Mit dem Nationalsozialismus arrangierte sich Scholz erstaunlich schnell. 1933 unterschrieb er gleich mehrere Loyalitätserklärungen, verfasste Hymnen und Durchhalteparolen, als gäbe es dafür Bonuspunkte. Sein Werk „Der harte Wille“ von 1943 lässt wenig Zweifel: „Krieg ist unser Leben. Wir wollen Krieg!“ – ein Satz, der heute eher als Mahnung denn als literarisches Glanzstück gelesen wird.
Besonders pikant: Sein früheres Drama „Der Jude von Konstanz“, einst gefeiert für seine humanistische Haltung, erklärte er später selbst für „historisch unreif“. Eine rhetorische Pirouette, die wohl weniger von Reue als von Selbstschutz zeugt.
Nach dem Krieg stufte man Wilhelm von Scholz in Westdeutschland als „Mitläufer“ ein – eine Kategorie irgendwo zwischen „nicht ganz unschuldig“ und „immerhin kein Goebbels“. Seine Stücke verschwanden aus dem Rampenlicht, doch in Konstanz blieb er eine lokale Größe. Die Stadt stiftete sogar einen Wilhelm-von-Scholz-Preis für Abiturienten – bis 1989, als man sich fragte, ob das wirklich eine gute Idee war.
Sein dichterisches Werk? Mystisch, okkult, historisch ambitioniert – und heute weitgehend vergessen. Wer sich durch „Perpetua“ oder „Theodor Dorn“ kämpft, verdient mindestens eine Goethe-Medaille. Apropos: Die erhielt Wilhelm von Scholz tatsächlich 1932, noch bevor er sich in der NS-Lyrik verewigte.

Wilhelm von Scholz starb 1969 in Konstanz. Sein Grab sollte 2008 eingeebnet werden, wurde dann aber unter Denkmalschutz gestellt – ein letzter Akt literarischer Milde.
Eine kleine Randnotiz: In Rainer Maria Rilkes autobiografischer Erzählung „Ewald Tragy“ taucht Wilhelm von Scholz als „von Kranz“ auf. Die beiden begegneten sich im Münchner Café Luitpold – ein Ort, an dem sich Literaturgeschichte und persönliche Begegnung kreuzten.

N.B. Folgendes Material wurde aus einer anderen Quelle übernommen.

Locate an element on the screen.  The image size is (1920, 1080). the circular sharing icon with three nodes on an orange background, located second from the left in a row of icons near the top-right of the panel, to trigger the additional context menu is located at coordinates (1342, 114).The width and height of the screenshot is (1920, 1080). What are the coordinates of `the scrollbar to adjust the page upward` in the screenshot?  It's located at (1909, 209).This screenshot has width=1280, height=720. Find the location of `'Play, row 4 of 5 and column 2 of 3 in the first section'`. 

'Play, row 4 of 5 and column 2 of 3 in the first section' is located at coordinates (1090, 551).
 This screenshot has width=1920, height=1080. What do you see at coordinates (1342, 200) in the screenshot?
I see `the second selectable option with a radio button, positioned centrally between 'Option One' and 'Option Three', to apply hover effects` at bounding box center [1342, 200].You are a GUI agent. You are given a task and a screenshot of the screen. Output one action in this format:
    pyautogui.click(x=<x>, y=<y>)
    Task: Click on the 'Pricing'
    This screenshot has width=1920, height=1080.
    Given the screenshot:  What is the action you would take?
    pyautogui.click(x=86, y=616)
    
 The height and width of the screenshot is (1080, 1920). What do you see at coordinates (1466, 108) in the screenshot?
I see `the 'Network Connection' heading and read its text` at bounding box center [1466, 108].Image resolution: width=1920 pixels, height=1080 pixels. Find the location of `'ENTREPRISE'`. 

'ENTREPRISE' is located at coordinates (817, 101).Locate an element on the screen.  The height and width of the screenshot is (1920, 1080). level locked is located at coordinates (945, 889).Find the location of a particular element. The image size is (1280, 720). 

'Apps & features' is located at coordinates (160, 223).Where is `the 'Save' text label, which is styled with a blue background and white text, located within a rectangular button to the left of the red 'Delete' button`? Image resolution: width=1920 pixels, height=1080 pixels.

Die Grußkarte „Zauberleuchtturm“ deutet auf ein magisches, fast märchenhaftes Licht hin. Wilhelm von Scholz selbst liebte das Mystische und Okkulte in seiner Dichtung – doch sein Zauber war gebrochen, sobald er sich dem Nationalsozialismus verschrieb. Die Karte hält diese Ambivalenz fest: ein Leuchten, das zugleich Hoffnung und Warnung ist.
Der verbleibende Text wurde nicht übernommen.